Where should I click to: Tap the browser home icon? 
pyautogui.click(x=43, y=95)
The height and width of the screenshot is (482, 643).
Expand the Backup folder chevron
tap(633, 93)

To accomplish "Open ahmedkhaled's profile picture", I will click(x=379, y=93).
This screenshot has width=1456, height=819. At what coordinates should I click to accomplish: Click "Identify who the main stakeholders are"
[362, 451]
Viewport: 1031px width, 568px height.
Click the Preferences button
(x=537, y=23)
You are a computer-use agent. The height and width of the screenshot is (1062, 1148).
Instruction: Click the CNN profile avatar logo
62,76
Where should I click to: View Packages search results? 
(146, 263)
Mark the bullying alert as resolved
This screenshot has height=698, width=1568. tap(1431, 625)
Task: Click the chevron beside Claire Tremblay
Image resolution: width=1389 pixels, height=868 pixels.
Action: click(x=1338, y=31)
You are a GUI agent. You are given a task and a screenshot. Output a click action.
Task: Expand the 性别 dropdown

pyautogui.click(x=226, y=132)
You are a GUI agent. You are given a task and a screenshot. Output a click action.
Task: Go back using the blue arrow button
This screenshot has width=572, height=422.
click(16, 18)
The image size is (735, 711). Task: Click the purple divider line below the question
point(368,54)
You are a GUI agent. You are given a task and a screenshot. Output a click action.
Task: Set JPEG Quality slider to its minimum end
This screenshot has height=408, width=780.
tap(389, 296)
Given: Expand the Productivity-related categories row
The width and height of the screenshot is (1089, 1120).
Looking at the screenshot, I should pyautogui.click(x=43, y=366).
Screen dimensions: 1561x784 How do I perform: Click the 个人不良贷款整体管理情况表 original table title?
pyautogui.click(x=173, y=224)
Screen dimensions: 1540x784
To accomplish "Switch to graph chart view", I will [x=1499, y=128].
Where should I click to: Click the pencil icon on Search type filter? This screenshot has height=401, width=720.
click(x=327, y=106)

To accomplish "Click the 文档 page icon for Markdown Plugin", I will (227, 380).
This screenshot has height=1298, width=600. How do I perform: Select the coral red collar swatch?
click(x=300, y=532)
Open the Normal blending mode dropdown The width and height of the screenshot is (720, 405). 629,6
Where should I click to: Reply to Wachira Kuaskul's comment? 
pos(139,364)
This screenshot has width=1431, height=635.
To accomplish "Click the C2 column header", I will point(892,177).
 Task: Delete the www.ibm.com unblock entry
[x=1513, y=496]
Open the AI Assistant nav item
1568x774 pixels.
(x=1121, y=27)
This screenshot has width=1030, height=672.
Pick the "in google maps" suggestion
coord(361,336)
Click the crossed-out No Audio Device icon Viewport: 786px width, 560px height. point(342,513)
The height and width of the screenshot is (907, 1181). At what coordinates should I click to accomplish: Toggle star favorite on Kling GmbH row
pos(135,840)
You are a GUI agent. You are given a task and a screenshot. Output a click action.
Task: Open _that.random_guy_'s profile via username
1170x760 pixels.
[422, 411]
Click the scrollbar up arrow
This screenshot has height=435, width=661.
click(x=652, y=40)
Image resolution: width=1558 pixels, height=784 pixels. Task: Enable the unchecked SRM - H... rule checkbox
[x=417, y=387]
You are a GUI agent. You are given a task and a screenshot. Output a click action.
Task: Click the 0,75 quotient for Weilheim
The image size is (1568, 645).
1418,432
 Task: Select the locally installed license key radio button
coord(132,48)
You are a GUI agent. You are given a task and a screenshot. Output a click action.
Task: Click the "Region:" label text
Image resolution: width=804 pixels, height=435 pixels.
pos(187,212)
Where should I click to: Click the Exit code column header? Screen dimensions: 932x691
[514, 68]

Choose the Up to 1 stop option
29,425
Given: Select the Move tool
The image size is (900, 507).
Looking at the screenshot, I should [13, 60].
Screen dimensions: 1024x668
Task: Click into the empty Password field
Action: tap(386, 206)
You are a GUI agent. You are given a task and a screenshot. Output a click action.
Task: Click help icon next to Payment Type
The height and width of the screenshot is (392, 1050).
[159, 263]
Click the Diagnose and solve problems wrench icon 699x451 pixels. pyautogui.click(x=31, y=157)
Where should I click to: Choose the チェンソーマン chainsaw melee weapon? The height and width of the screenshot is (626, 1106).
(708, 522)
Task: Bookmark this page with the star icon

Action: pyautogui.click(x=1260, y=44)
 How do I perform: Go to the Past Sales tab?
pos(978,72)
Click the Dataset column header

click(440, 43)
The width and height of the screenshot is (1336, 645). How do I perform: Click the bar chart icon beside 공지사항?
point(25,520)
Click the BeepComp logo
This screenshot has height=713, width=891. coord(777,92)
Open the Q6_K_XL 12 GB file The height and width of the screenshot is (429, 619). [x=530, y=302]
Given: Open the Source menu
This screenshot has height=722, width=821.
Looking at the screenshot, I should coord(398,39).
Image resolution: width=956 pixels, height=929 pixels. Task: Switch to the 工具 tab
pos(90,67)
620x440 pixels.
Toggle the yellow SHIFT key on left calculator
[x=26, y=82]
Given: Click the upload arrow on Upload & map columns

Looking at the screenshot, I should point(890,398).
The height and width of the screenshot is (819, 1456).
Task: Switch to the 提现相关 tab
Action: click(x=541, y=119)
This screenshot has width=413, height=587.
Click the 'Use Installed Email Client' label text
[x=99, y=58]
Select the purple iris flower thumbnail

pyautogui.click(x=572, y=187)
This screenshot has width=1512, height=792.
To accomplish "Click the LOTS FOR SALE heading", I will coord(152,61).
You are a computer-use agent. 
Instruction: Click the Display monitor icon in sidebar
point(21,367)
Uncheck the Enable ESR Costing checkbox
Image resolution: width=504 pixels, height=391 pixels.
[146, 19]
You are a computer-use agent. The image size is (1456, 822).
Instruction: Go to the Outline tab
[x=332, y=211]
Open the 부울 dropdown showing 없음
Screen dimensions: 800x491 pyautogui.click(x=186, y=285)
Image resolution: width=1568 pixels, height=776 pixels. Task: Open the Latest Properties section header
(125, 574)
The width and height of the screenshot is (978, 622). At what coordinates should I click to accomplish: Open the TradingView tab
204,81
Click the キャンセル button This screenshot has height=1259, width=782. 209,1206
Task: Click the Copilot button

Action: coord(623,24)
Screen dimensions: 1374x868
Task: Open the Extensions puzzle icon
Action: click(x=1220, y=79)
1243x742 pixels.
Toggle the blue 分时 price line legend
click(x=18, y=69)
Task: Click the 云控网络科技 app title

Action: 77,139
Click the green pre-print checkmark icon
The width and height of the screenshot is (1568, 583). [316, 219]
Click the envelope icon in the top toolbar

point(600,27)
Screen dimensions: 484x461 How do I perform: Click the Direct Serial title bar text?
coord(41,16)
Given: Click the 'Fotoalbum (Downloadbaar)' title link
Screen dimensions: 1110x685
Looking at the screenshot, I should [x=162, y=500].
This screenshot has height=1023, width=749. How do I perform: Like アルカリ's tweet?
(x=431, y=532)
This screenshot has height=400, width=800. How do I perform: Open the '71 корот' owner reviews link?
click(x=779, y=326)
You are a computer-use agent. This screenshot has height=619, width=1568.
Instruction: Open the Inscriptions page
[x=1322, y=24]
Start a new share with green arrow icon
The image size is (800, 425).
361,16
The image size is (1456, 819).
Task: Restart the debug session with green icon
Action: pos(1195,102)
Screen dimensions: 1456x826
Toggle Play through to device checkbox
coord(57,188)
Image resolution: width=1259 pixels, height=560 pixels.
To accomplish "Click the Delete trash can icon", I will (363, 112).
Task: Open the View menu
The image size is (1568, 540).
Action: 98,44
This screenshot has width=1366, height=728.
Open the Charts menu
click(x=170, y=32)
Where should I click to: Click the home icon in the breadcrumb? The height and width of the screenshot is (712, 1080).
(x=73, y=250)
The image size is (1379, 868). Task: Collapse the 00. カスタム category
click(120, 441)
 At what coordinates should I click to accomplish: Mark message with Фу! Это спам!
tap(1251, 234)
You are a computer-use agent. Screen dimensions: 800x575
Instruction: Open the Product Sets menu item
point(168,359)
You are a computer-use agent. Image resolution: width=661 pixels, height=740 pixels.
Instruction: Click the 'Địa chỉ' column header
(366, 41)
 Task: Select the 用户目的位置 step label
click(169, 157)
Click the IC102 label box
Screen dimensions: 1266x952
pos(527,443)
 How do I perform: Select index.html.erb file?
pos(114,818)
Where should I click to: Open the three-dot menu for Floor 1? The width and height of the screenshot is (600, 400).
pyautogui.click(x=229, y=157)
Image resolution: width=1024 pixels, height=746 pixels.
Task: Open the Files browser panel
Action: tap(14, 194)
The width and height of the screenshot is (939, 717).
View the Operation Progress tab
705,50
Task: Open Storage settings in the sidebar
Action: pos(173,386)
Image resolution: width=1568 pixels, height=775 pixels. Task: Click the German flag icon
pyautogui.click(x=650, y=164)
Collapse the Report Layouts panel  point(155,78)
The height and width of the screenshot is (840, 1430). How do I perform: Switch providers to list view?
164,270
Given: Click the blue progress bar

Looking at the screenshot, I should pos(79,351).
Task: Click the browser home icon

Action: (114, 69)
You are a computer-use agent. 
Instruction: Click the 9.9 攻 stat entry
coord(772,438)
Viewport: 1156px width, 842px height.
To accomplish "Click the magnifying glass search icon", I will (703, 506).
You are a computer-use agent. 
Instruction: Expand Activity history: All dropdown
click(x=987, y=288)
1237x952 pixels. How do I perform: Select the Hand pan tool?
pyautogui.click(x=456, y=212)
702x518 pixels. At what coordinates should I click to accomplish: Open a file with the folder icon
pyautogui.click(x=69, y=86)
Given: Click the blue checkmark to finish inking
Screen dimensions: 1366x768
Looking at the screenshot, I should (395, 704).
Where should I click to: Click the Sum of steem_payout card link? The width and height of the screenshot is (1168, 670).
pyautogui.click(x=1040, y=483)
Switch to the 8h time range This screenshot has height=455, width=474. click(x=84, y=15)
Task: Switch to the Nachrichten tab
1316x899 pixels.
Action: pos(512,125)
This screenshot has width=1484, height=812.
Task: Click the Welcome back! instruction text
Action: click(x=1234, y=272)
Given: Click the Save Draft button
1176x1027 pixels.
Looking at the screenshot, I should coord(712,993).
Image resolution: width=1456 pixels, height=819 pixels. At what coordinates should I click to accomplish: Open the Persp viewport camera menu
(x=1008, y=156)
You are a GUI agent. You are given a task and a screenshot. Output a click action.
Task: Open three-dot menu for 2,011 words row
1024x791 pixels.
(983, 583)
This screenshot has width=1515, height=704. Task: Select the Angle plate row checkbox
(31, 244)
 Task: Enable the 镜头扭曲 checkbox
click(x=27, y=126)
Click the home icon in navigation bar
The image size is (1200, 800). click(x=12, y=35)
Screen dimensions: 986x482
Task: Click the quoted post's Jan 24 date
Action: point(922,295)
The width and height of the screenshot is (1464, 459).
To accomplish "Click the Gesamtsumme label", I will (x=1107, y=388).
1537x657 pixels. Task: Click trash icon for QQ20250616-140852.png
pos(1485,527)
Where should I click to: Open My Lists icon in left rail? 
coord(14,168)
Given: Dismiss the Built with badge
┄┄┄┄┄┄
Task details:
Reproduce verbatim the records from the line with "Given: Click the 'Fotoalbum" up to and including the line with "will (363, 112).".

Correct answer:
Given: Click the 'Fotoalbum (Downloadbaar)' title link
Screen dimensions: 1110x685
Looking at the screenshot, I should [x=162, y=500].
This screenshot has height=1023, width=749. How do I perform: Like アルカリ's tweet?
(x=431, y=532)
This screenshot has height=400, width=800. How do I perform: Open the '71 корот' owner reviews link?
click(x=779, y=326)
You are a computer-use agent. This screenshot has height=619, width=1568.
Instruction: Open the Inscriptions page
[x=1322, y=24]
Start a new share with green arrow icon
The image size is (800, 425).
361,16
The image size is (1456, 819).
Task: Restart the debug session with green icon
Action: pos(1195,102)
Screen dimensions: 1456x826
Toggle Play through to device checkbox
coord(57,188)
Image resolution: width=1259 pixels, height=560 pixels.
To accomplish "Click the Delete trash can icon", I will (363, 112).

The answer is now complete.